Researchers at Georgetown University Medical Center report that shifts in the brain protein KCC2 can change how strongly everyday cues become linked to rewards. In a study published December 9 in Nature Communications, they show that reduced KCC2 activity in rats is associated with intensified dopamine neuron firing and stronger cue–reward learning, offering clues to mechanisms that may also be involved in addiction and other psychiatric disorders.
A team led by Alexey Ostroumov, PhD, an assistant professor in the Department of Pharmacology & Physiology at Georgetown University School of Medicine, examined how the brain links cues to rewarding outcomes.
The work focuses on KCC2, a potassium–chloride cotransporter that helps regulate chloride levels inside neurons and thereby influences how inhibitory signals shape neural circuit activity.
According to materials from Georgetown University Medical Center and the Nature Communications paper, the investigators found that changes in the learning process can occur when KCC2 levels shift. In an inverse relationship, diminished KCC2 function in midbrain inhibitory neurons was associated with increased firing and synchronization in circuits that influence dopamine neurons, leading to stronger reward-related responses and the formation of new cue–reward associations in rats.
To probe these mechanisms, the researchers combined studies of rodent brain tissue with classic Pavlovian cue–reward experiments in rats. In these behavioral tests, a brief sound signaled that a sugar cube was about to be delivered, allowing the team to monitor how neural activity changed as the animals learned to associate the cue with the reward.
Beyond the overall pace of neuron firing, the study found that when neurons act in a coordinated pattern, they can amplify dopamine activity. Brief, synchronized bursts from these circuits were linked to stronger dopamine responses to rewards and reward-predicting cues, which the authors interpret as potent learning signals that help the brain assign value to particular experiences.
"Our ability to link certain cues or stimuli with positive or rewarding experiences is a basic brain process, and it is disrupted in many conditions such as addiction, depression, and schizophrenia," Ostroumov said, according to a Georgetown news release. He noted that prior work suggests drug abuse can alter KCC2, potentially allowing addictive substances to interfere with normal learning processes.
The researchers also explored how drugs acting on specific receptors, including the benzodiazepine diazepam, influence the coordination of neuronal firing. Earlier experiments from the group indicated that changes in KCC2 production, and the resulting shifts in neuronal activity, can alter how diazepam produces its calming effects. The new study builds on that work by showing that, during learning, changes in KCC2-dependent chloride balance in midbrain inhibitory networks can reshape how dopamine circuits respond to cues and rewards.

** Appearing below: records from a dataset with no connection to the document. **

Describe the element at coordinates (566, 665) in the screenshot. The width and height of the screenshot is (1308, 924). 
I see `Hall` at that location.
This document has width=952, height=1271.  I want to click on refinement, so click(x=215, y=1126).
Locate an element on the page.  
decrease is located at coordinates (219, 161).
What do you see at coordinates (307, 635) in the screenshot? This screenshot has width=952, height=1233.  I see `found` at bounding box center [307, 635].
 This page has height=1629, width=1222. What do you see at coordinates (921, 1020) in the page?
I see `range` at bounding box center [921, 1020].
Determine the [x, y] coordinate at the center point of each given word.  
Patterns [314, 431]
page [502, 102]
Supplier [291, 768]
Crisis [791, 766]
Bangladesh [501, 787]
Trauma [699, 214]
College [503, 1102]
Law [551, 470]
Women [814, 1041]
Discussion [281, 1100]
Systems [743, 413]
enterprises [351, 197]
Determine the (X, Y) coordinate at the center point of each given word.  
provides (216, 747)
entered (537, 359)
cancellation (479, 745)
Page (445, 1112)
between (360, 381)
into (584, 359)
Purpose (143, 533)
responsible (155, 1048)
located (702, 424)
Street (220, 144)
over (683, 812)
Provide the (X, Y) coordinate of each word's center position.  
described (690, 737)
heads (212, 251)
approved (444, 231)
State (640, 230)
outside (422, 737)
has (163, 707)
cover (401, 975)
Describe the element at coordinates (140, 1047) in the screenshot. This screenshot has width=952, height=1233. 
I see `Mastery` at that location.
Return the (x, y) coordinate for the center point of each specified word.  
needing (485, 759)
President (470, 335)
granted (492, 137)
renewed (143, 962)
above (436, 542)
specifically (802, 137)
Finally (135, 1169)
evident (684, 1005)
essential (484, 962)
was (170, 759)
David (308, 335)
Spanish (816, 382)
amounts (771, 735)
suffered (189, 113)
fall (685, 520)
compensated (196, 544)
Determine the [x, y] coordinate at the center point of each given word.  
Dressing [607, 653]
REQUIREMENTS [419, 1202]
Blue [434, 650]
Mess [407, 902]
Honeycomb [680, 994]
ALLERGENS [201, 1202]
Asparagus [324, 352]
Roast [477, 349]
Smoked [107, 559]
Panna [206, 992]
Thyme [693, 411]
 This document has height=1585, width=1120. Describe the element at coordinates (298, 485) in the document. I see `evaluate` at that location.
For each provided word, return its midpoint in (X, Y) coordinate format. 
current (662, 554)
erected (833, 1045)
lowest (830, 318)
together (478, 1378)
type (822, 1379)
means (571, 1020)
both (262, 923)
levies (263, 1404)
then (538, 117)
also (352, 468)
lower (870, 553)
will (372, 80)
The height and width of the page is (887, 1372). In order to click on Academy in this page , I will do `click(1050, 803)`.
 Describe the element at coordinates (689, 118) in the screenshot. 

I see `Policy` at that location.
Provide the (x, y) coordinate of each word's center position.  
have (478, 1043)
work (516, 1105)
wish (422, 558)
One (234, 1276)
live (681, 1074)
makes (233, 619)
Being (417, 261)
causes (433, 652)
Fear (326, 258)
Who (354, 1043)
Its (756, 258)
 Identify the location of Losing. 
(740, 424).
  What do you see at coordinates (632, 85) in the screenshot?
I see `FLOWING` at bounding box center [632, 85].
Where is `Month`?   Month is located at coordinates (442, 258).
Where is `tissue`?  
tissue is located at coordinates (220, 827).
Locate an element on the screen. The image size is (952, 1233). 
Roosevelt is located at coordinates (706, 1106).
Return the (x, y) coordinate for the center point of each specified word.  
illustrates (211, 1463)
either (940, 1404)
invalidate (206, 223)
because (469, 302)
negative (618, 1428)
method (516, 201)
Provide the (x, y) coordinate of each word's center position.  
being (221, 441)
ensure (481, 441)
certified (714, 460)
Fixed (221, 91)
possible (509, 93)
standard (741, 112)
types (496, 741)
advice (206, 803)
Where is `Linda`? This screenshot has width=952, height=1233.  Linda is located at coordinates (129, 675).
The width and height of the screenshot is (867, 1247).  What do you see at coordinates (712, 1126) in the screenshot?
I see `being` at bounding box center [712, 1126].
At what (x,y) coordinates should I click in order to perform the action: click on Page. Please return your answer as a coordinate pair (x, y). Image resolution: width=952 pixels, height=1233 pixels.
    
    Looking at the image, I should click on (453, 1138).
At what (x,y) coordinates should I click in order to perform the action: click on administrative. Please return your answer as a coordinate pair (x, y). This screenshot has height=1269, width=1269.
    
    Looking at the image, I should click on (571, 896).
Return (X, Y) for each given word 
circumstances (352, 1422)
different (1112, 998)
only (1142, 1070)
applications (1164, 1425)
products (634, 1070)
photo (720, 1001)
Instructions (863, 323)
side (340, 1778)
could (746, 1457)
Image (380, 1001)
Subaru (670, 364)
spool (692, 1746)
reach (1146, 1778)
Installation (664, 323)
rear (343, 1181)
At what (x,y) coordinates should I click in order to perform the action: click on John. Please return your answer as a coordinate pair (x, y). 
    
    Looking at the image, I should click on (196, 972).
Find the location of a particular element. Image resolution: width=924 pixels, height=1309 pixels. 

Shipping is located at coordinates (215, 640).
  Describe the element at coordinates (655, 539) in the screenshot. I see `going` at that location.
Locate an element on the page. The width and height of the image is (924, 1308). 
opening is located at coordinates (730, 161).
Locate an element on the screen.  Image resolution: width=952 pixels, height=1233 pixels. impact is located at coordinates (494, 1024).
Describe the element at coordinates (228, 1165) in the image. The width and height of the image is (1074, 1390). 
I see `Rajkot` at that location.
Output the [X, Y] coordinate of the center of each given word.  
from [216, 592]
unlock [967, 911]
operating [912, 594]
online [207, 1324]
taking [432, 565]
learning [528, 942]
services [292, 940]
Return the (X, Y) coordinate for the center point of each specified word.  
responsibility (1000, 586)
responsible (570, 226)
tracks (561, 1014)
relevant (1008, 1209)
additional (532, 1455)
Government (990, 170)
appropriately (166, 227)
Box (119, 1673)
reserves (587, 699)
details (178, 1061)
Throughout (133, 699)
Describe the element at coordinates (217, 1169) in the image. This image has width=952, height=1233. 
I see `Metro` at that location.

To reach their conclusions, the team used a combination of electrophysiology, pharmacology, fiber photometry, behavioral testing, computational modeling and molecular analyses. First author Joyce Woo, a PhD candidate in Ostroumov's lab, noted in Georgetown's coverage of the research that while many neuroscience experiments use mice, the group relied on rats for the behavioral components because rats tend to perform more reliably on longer or more complex reward-learning tasks, yielding more stable data.
"Our findings help explain why powerful and unwanted associations form so easily, like when a smoker who always pairs morning coffee with a cigarette later finds that just drinking coffee triggers a strong craving to smoke," Ostroumov said in a press statement. He added that preventing maladaptive cue–drug associations or restoring healthier patterns of neural communication could help in developing better treatments for addiction and related disorders.
The study was supported by grants from the National Institutes of Health, including MH125996 and DA048134, as well as NS139517 and DA061493, and by the Brain & Behavior Research Foundation, the Whitehall Foundation and the Brain Research Foundation. In addition to Woo and Ostroumov, contributors included Ajay Uprety, Daniel J. Reid, Irene Chang, Aelon Ketema Samuel, Helena de Carvalho Schuch and Caroline C. Swain. The authors reported no personal financial interests related to the study.